In conclusion; if you're doing Notes and Domino development, buy this book! You won't regret it.

Great for both beginners and experts., June 12, 2003
This is an excellent book. I have been developing in Notes/Domino since R3, and still managed to find quite a bit of information in here that was new. Brian, Rocky, and Richard present their information in a clear and easy-to-understand conversational style. Instead of the "I am the master; bow down in my presence" feeling that comes across in other programming guides, reading this book is like having a conversation with a more experienced mentor / co-worker. I highly recommend this book to both novice and experienced developers.

There is only one book that you need ..., June 12, 2003
This book is not only the best book for Notes and Domino 6, including the IBM redbooks, but may be the best book every written for Notes/Domino technologies. The reason for that is it covers everythiing you need. Very comprehensive. The only downside is that its too heavy to ready in bed or carry with you on the train!

I bought this for myself and have bought copies for my team members. Get this now!

Every application developer needs this book., July 15, 2003
This is the book I've been waiting for. It has a wealth of information organized in a way that meshes nicely with the Notes/Domino application development process. It more than paid for itself in the first day!

No reference guide but excellent, informative book, July 3, 2003
As stated in the beginning of the book, it's not a reference guide. It's intended to explain useful (new) features in Notes 6.
Also the downloadable example databases are helpful.
I recommend this book to all Domino Notes/Web developers.

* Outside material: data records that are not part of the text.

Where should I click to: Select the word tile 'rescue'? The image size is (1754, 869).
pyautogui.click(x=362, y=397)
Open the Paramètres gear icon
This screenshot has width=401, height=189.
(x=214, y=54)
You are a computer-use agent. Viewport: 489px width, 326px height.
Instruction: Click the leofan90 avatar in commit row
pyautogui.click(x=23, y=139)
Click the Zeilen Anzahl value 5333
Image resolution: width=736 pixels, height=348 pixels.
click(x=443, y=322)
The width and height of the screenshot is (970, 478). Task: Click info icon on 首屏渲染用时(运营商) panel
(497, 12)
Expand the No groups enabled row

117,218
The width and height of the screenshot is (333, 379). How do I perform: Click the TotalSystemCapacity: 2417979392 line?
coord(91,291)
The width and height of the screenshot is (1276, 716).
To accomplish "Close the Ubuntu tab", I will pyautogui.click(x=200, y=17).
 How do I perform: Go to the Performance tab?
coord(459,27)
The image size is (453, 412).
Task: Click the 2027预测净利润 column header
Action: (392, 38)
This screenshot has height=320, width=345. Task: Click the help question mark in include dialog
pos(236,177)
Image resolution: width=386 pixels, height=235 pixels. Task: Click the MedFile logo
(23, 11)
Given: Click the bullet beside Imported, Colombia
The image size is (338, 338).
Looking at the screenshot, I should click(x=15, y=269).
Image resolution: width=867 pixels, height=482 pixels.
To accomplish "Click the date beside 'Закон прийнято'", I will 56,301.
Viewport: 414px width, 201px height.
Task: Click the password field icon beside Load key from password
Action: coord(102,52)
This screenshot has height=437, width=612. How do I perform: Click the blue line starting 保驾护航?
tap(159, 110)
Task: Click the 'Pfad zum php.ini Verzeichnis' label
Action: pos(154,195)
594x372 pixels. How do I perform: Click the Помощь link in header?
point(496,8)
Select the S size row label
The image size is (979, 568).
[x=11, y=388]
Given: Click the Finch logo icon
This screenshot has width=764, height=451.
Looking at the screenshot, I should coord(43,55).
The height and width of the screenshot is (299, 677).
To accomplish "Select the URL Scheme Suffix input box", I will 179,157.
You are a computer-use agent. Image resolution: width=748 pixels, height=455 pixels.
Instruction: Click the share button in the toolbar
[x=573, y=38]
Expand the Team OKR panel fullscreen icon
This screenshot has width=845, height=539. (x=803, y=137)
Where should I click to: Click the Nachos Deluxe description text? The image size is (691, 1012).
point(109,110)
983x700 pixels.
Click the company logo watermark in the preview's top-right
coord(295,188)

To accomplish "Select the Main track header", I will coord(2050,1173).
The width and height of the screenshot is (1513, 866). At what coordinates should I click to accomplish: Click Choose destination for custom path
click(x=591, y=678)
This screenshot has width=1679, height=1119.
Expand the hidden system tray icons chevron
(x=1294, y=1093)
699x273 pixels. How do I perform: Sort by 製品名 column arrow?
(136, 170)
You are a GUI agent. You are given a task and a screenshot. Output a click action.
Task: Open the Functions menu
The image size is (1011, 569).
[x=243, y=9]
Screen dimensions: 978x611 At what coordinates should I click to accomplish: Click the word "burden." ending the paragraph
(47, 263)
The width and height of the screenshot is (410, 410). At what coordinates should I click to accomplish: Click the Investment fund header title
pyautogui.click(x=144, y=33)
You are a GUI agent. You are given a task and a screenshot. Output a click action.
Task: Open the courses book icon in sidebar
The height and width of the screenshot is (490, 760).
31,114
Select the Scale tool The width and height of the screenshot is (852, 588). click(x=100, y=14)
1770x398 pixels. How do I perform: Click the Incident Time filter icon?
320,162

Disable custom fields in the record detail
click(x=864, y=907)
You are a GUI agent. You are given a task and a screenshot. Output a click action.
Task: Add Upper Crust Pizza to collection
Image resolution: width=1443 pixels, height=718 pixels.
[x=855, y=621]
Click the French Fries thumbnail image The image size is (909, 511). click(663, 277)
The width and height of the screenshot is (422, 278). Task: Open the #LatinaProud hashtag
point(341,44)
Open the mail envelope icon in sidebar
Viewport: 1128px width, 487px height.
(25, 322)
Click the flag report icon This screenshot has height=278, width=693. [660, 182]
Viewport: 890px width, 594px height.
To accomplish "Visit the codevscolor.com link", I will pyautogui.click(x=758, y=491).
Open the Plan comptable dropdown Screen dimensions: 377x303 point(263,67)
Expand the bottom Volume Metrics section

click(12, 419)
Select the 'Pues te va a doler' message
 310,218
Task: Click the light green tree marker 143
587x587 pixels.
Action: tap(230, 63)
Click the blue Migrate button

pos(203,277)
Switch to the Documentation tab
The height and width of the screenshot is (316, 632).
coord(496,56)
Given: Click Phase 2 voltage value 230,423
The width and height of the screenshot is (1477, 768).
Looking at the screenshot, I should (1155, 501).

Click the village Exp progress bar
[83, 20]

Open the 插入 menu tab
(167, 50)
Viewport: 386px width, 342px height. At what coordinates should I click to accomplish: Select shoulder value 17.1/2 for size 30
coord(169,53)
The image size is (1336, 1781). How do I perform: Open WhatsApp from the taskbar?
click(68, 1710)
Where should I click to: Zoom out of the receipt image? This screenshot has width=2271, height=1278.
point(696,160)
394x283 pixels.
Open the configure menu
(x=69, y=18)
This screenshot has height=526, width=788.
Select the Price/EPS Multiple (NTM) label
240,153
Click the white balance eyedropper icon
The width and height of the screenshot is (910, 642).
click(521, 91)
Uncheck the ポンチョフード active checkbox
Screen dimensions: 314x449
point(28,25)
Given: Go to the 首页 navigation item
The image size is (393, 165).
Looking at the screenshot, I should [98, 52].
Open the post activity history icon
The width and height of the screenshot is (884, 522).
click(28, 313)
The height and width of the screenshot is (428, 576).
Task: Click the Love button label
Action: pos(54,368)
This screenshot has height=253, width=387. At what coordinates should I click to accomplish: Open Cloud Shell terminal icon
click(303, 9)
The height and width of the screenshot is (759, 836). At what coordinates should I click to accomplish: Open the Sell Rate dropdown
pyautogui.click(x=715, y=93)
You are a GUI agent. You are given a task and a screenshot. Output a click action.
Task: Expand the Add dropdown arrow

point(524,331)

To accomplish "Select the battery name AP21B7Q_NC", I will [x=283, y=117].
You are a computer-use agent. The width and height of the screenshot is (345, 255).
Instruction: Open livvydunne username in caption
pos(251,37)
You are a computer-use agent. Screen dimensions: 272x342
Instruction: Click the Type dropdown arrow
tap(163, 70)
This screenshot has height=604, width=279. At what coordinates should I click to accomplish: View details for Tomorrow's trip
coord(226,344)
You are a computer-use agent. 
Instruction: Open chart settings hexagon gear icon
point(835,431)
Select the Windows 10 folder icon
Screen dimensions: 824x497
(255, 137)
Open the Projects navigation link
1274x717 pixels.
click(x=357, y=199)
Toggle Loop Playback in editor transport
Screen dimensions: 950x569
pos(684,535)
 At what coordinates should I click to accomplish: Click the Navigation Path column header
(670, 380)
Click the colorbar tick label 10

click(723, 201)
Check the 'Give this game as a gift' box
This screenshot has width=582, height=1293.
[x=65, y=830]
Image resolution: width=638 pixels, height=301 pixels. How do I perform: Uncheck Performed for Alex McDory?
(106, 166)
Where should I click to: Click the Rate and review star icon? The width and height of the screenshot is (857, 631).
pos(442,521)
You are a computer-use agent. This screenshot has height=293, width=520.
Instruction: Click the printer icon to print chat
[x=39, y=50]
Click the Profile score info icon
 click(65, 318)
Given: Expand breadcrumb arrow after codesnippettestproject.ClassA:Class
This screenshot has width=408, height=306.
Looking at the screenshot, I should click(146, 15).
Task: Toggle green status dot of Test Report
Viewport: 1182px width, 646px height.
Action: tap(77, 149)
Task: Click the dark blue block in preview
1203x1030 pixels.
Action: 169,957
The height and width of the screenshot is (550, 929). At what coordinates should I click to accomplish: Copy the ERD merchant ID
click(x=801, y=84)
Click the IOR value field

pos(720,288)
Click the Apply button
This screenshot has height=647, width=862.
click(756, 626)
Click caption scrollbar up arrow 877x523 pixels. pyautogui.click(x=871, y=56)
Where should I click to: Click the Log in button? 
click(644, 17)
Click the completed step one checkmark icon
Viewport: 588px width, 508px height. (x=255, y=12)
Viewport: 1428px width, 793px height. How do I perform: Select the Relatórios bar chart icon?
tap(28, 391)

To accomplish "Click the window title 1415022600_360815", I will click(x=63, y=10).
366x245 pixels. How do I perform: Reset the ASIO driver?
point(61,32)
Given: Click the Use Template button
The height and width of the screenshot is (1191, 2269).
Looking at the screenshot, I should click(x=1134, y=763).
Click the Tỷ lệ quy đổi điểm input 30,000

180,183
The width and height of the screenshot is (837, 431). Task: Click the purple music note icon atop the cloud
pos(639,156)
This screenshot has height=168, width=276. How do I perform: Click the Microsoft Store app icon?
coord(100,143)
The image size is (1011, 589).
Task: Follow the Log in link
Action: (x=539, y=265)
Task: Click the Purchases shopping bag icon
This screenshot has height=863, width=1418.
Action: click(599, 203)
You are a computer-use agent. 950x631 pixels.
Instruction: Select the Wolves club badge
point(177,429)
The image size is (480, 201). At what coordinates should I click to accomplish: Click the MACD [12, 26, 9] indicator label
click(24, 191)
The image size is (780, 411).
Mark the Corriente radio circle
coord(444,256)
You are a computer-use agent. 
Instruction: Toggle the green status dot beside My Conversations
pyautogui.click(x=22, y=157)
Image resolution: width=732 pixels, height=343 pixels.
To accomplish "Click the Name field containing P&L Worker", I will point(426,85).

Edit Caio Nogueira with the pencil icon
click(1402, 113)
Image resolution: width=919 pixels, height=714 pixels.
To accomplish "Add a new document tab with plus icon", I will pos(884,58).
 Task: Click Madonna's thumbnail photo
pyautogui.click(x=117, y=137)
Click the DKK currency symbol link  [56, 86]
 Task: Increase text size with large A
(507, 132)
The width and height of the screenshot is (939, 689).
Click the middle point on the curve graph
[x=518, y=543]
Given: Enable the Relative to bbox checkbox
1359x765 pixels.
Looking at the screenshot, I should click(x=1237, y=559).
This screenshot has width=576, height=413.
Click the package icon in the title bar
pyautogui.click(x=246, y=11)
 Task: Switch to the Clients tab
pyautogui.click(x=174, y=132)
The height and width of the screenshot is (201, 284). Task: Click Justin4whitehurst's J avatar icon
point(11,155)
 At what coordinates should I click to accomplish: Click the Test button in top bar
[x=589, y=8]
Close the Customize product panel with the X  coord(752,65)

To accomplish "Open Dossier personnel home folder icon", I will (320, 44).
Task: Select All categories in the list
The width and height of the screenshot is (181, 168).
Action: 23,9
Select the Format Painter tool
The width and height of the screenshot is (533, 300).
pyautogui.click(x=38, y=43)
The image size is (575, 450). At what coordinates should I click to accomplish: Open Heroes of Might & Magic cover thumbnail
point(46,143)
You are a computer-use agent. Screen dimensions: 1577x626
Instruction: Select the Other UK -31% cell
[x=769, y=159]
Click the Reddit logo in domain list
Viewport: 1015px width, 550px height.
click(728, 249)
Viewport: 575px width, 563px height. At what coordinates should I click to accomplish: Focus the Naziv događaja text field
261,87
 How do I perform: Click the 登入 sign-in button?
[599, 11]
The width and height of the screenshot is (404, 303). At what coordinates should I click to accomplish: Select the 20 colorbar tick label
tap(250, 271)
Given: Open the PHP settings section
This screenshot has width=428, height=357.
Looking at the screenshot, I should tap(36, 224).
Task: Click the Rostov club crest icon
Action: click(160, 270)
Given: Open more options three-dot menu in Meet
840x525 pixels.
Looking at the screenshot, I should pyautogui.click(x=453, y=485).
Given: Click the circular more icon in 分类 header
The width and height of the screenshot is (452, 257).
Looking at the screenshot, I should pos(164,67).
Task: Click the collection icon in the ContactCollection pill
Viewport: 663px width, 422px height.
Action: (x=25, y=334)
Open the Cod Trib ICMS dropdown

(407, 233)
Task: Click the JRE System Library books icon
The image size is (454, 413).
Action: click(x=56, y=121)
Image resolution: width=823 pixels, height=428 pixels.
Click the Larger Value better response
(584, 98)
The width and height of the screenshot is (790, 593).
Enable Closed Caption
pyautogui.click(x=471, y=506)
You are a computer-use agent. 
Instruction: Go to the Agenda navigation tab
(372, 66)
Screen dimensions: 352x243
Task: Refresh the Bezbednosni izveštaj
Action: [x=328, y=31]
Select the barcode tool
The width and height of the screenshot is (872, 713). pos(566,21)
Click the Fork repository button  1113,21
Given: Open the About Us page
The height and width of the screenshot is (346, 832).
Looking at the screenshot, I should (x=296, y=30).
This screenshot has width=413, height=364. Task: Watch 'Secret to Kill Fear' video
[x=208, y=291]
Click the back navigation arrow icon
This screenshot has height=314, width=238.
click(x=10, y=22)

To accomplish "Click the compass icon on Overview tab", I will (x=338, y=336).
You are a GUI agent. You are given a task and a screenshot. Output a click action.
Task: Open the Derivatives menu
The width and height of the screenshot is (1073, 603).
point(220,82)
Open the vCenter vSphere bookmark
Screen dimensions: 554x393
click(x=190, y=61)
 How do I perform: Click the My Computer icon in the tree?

Not for Beginners, August 12, 2004
As with any book, it's only useful if it has what you want. Like many of the Bible series, it is rated for "Beginning", but it is really for experienced techs to add Lotus Notes to their skill set. The book assumes that you are familiar with scripting languages. If you aren't, don't expect this book to help you much. There are no reference materials for any of the functions or commands, no syntax helps, and no tutorials for the programming at all. Yet most of the chapters rely on programming extensively.

Tips are useful and more than a text book, December 22, 2003
Many books assume the readers are students, but this book is taking a very practical approach. I particularly like the 'tips'.

Excellent definitive manual on ND6, June 7, 2003
This is a great book for any Notes aficionado to own. Rocky Oliver writes with authority and clarity. If you want to add value to your ND6 investment then this is the book to buy. There is also a section by Richard Schwartz that is worth reading.